• Required action: Wherever a line of the data contains "Download", copy that line.

• Source data:
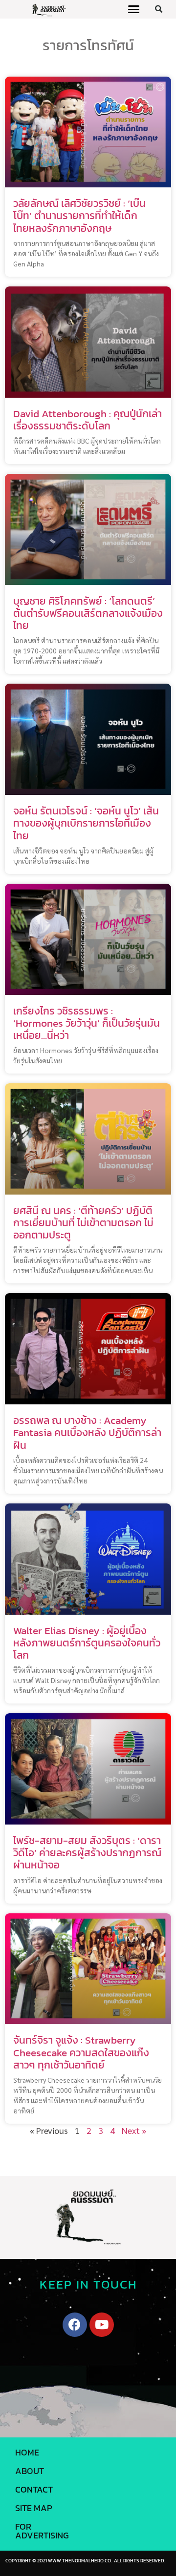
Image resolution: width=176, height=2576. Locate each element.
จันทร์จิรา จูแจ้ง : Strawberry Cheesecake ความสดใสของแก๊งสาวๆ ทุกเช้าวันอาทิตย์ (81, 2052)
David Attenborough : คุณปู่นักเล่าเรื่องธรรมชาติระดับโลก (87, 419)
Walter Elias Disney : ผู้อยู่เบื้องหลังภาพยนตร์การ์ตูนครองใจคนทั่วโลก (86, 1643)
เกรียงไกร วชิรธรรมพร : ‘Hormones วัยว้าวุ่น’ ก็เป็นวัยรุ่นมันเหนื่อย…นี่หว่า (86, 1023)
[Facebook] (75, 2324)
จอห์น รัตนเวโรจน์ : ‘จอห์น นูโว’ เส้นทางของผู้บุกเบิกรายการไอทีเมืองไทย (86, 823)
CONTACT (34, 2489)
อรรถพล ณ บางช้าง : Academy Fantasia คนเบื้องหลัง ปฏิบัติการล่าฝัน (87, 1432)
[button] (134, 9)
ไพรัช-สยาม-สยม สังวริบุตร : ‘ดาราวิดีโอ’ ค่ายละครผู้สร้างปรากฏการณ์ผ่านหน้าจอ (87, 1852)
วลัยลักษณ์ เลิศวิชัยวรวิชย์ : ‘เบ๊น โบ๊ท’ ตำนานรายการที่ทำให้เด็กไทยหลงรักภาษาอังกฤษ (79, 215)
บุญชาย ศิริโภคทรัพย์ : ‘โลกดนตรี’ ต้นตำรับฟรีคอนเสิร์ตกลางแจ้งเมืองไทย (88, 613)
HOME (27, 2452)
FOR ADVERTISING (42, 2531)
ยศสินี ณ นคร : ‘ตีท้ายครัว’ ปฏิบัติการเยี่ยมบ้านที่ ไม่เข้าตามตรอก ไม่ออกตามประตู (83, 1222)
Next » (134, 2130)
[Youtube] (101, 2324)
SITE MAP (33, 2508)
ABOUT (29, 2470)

* * *

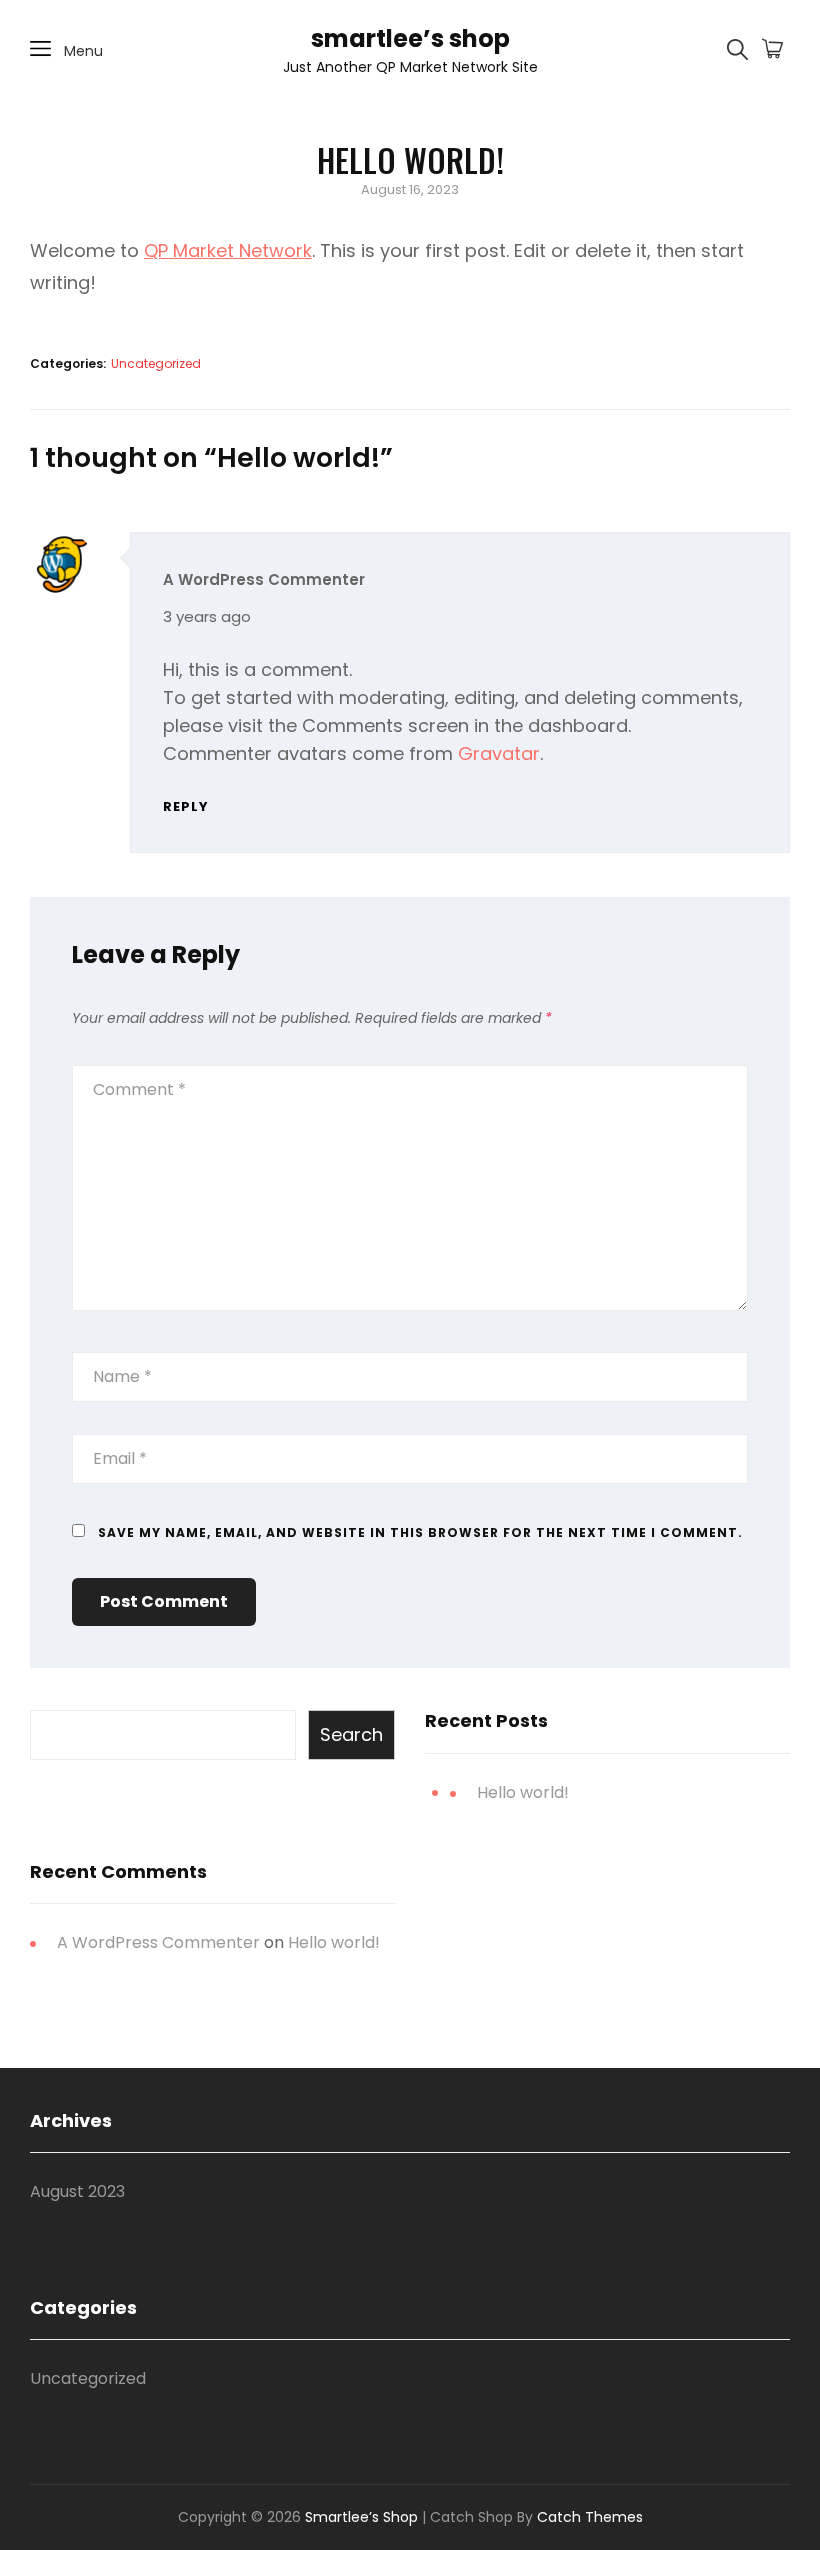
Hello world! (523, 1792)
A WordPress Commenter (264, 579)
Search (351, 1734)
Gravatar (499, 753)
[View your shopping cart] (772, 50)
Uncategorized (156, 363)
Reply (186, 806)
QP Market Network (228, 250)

...

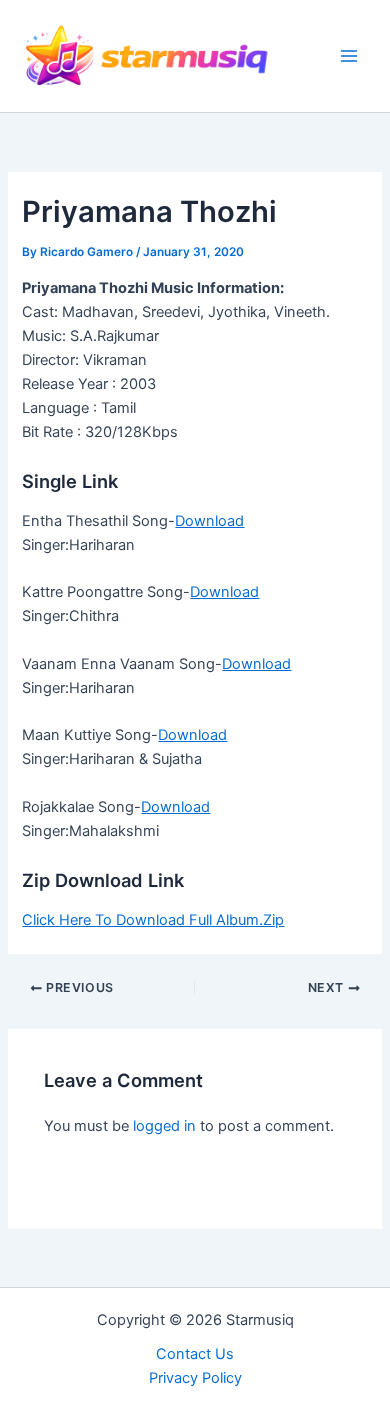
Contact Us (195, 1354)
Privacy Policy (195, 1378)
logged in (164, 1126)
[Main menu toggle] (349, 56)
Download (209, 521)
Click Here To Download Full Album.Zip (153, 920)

• Task answer:
Download (209, 521)
Click Here To Download Full Album.Zip (153, 920)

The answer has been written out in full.